This is not censoreship, this is localization. This is not ESRB deciding they can't put this in, or Germany deciding they can't put this in. This is Nintendo's team who makes changes in order to make the game marketable in other markets; including translation, rewrites, and changes in content. It is not censoreship just because the localization team decided to remove something that Europeans would find inappropriate, it is making the game more marketable in Europe, because if they put stuff like that in the game, it will hurt its sales - and it is the localization team's job to make sure the game sells well in other markets.
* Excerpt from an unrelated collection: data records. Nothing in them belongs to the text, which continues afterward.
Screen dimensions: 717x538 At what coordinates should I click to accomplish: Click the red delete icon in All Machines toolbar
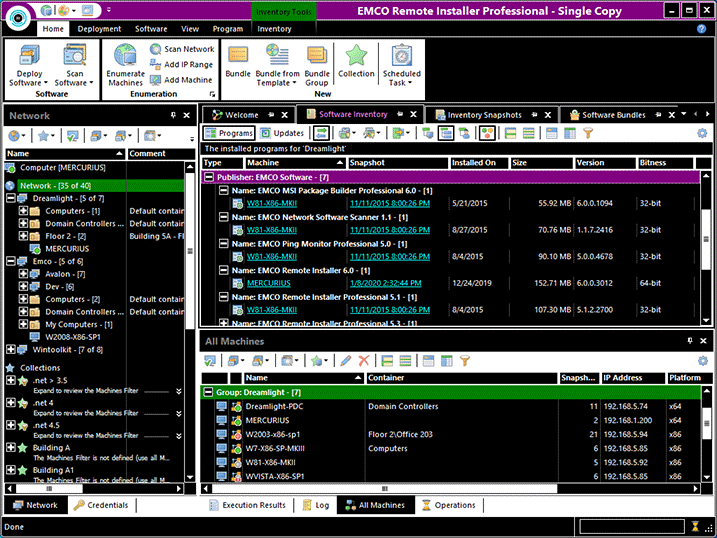(x=364, y=360)
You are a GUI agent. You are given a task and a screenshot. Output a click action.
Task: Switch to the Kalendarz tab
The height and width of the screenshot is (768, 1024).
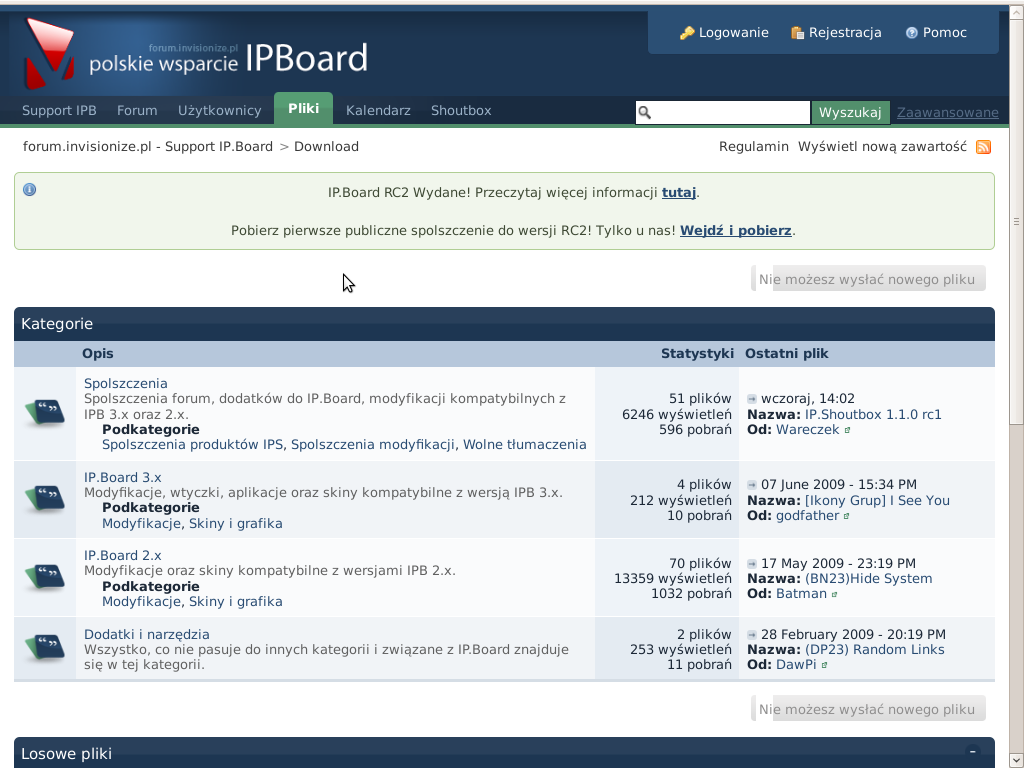point(378,111)
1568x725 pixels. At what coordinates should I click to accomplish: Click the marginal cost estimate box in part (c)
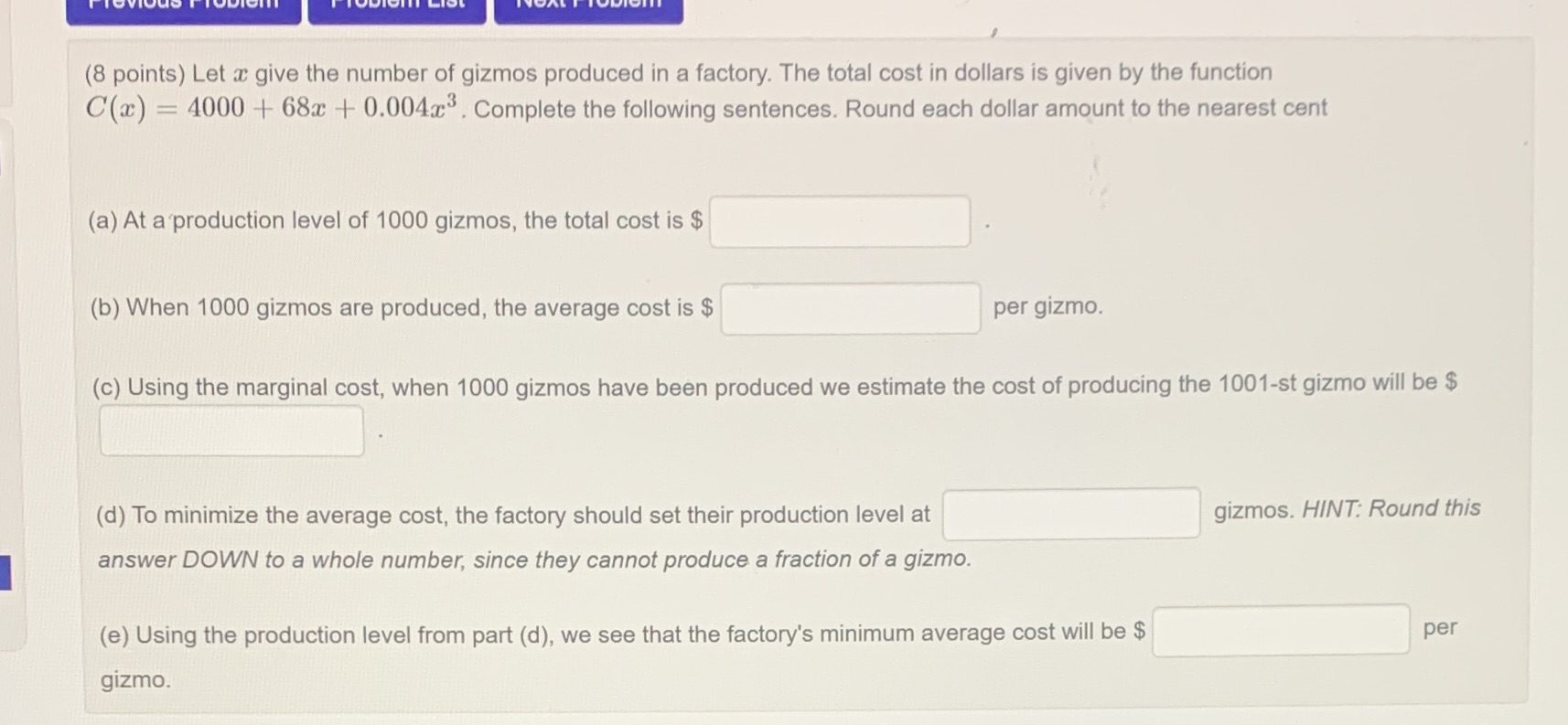(x=230, y=429)
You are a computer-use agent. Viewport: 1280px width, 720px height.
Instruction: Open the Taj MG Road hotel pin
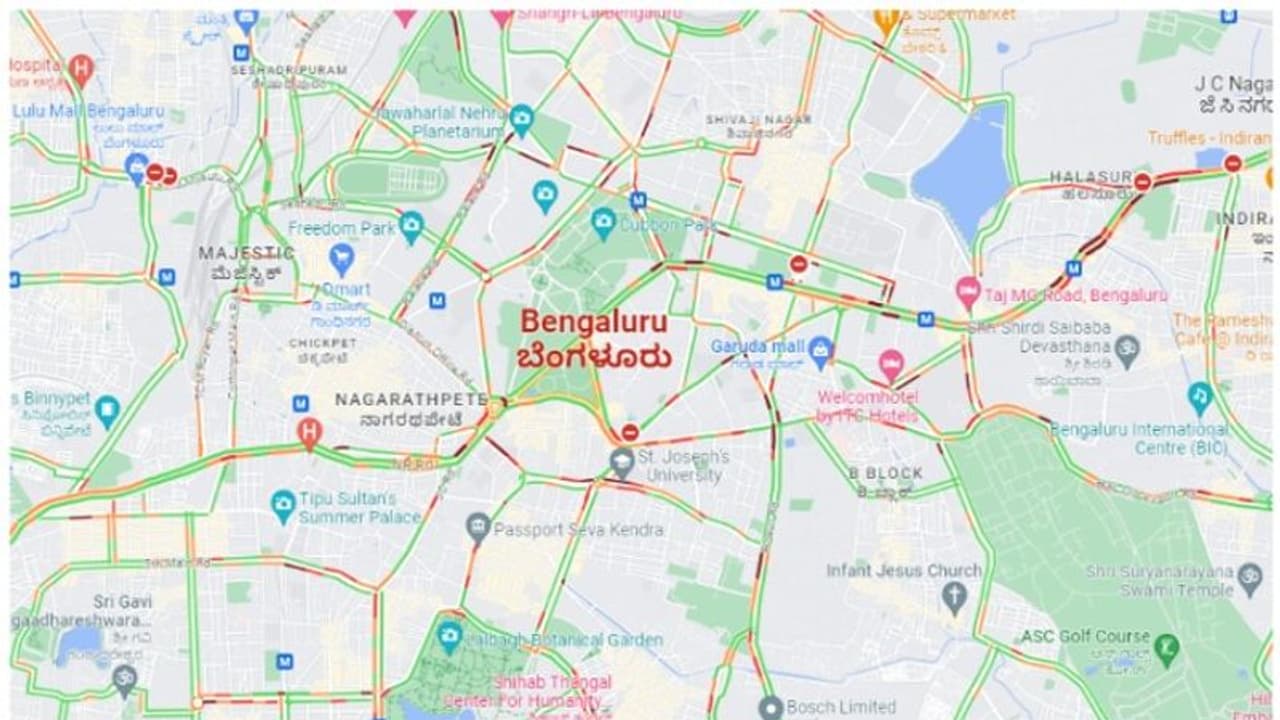[967, 292]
This was the correct call by localization. If you are against it, provide a good argument as to why you think a child should have this sexualizing outfit, and saying "I don't like censoreship" is both a fallacious and a strawman argument.
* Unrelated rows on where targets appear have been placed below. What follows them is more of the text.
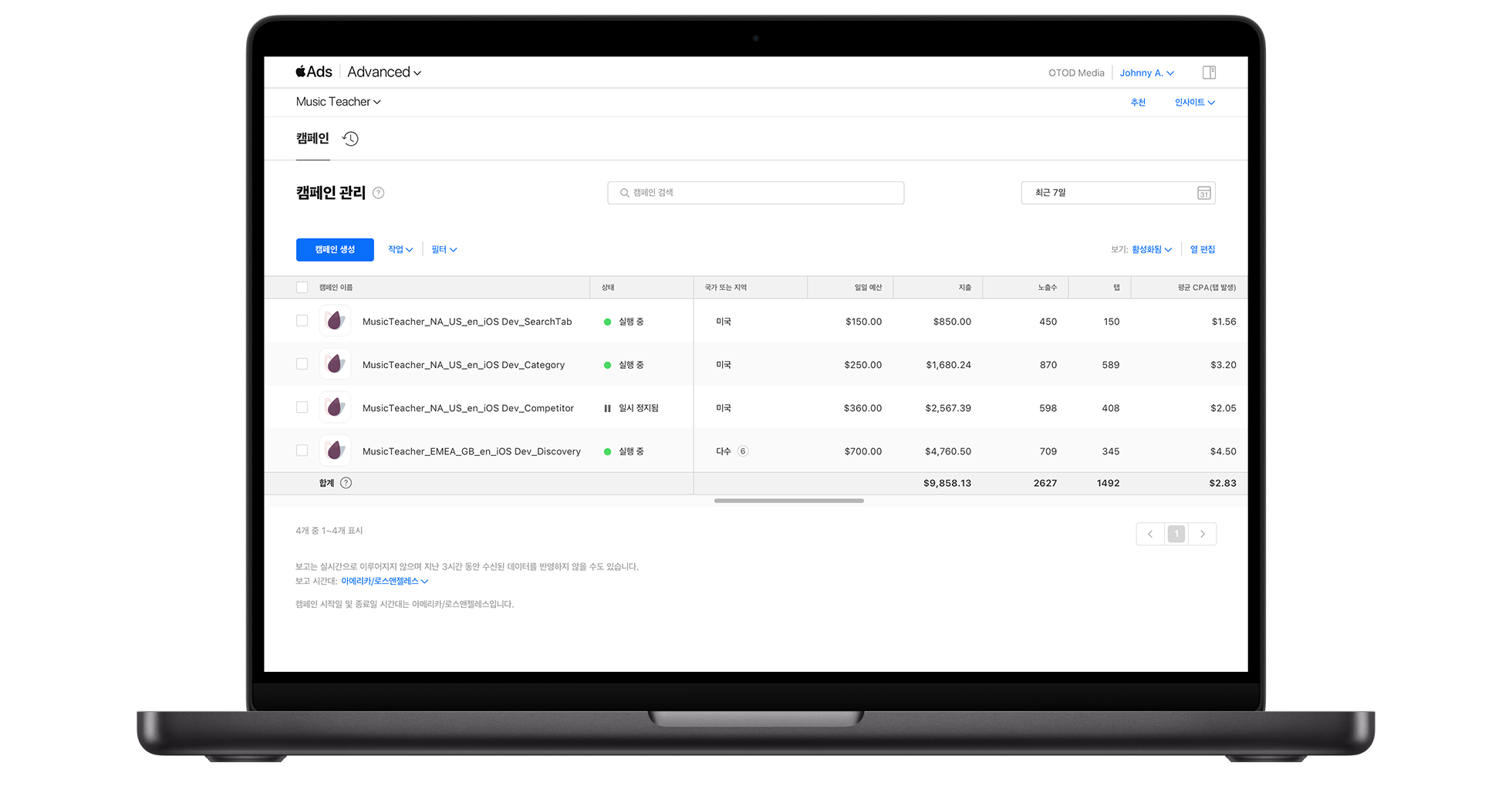
Task: Tick the EMEA_GB Discovery campaign checkbox
Action: click(302, 451)
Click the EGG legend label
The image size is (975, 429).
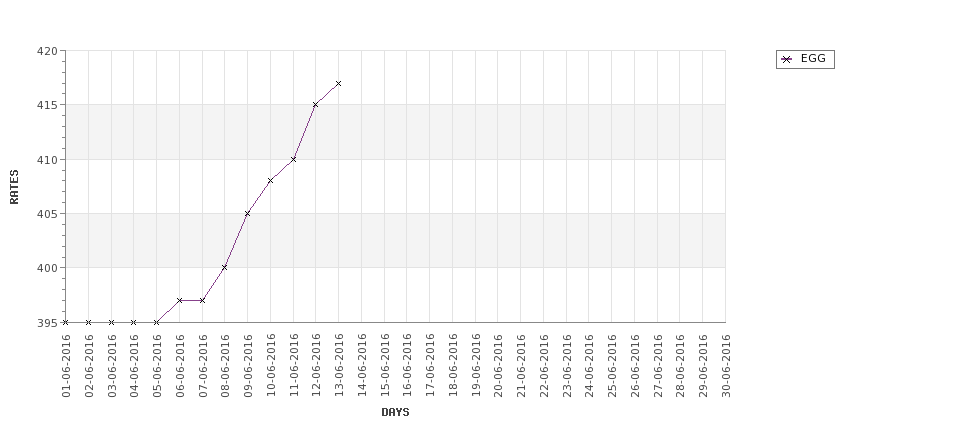[x=813, y=58]
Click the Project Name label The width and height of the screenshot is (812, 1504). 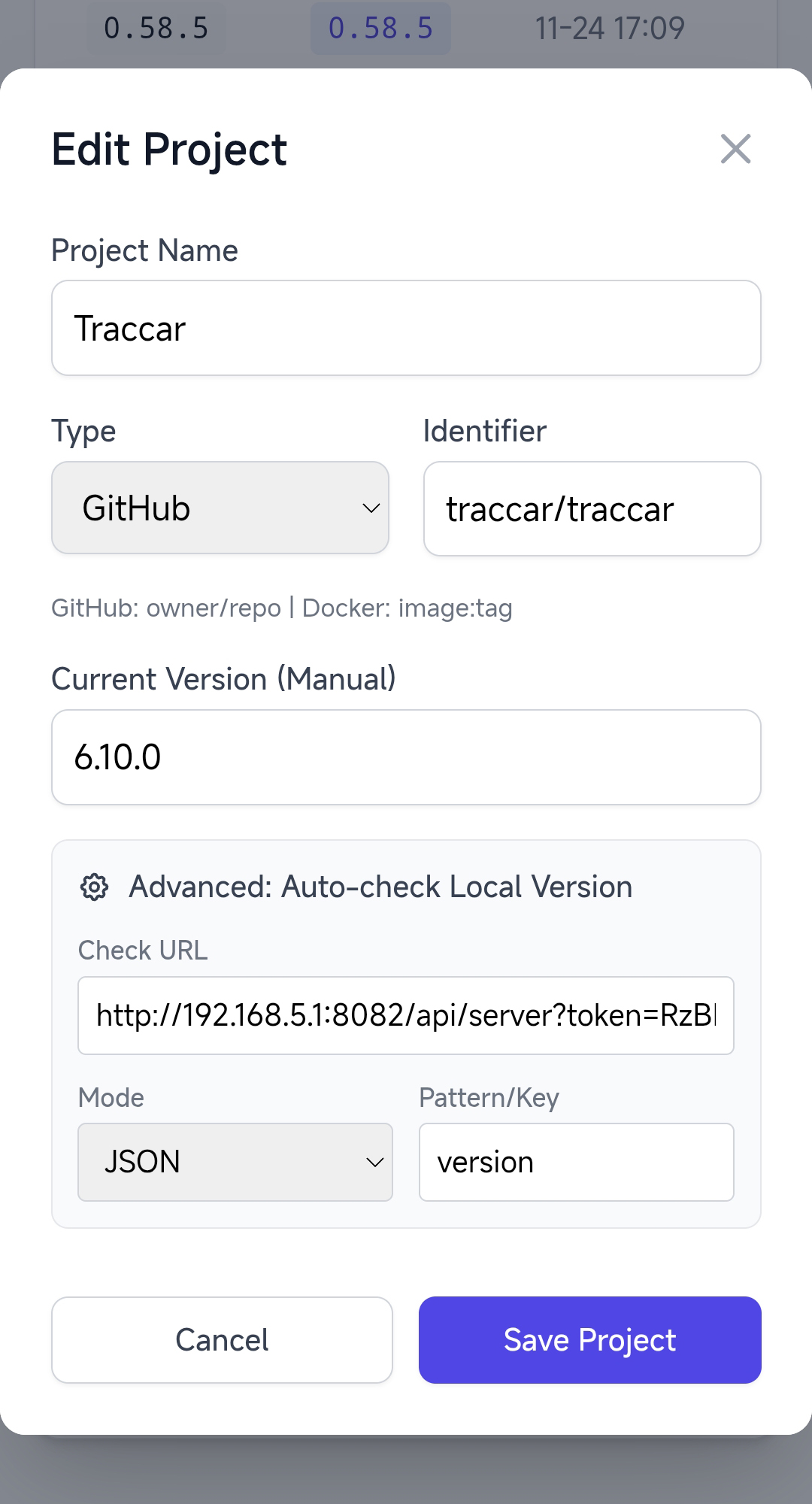click(144, 250)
Came here to say pretty much the same thing. Censorship specifically refers to suppression by an external body (government, ESRB, etc.) and this is something else entirely. People need to learn how to use words correctly.
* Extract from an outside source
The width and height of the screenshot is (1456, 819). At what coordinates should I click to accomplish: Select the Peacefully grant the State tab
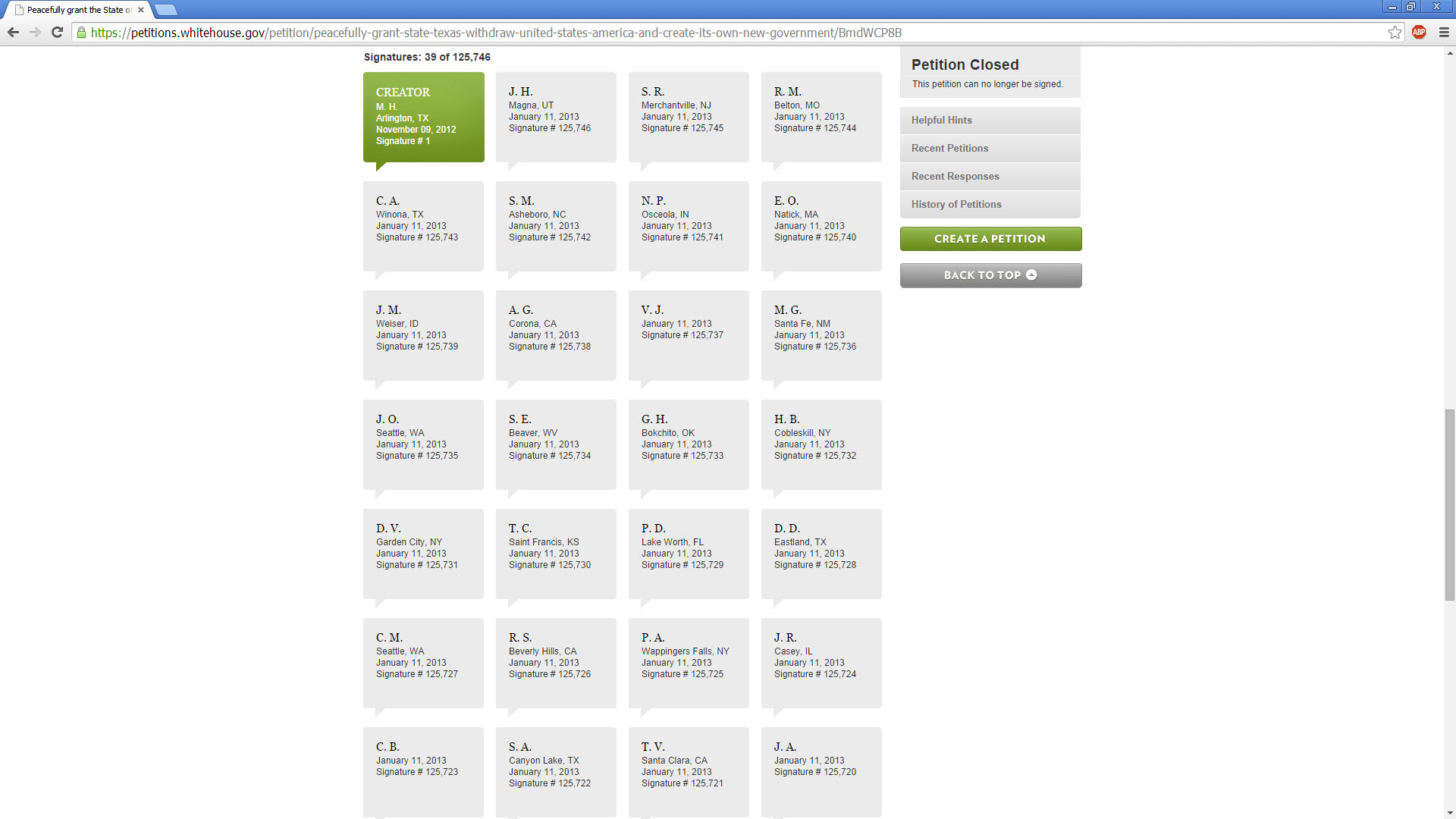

This right here should be end of the thread and these stupid censorship arguement. It won't be but it should be, there are real world examples of censorship out there going on today in other countries across the globe. Complaining about a game company doing it with some fanservice is more of an example of a 'First World Problem'.

What makes this even more of a pointless discussion is that this change has essentially no impact on the product as a whole.  As a piece of art, a game is more than just a sum of parts and changing one part could have a large or nonexistent impact.  If this were, say, a crime drama game where you play as part of Vice or Public Morals (ye older Vice) fighting against a large human trafficking and sex trafficking ring and Nintendo of America retroactively replaced all the young and potentially underage scantily clad victims with women in their mid twenties wearing very modest dresses, THEN we would have a problem.  But it isn't.  These outfits were inconsequential from the start.  The important question to ask is if you went back in time and removed the part in question before the original product ever saw the light of day, would anyone ever have noticed?  If the answer is no, then the situation is of no consequence.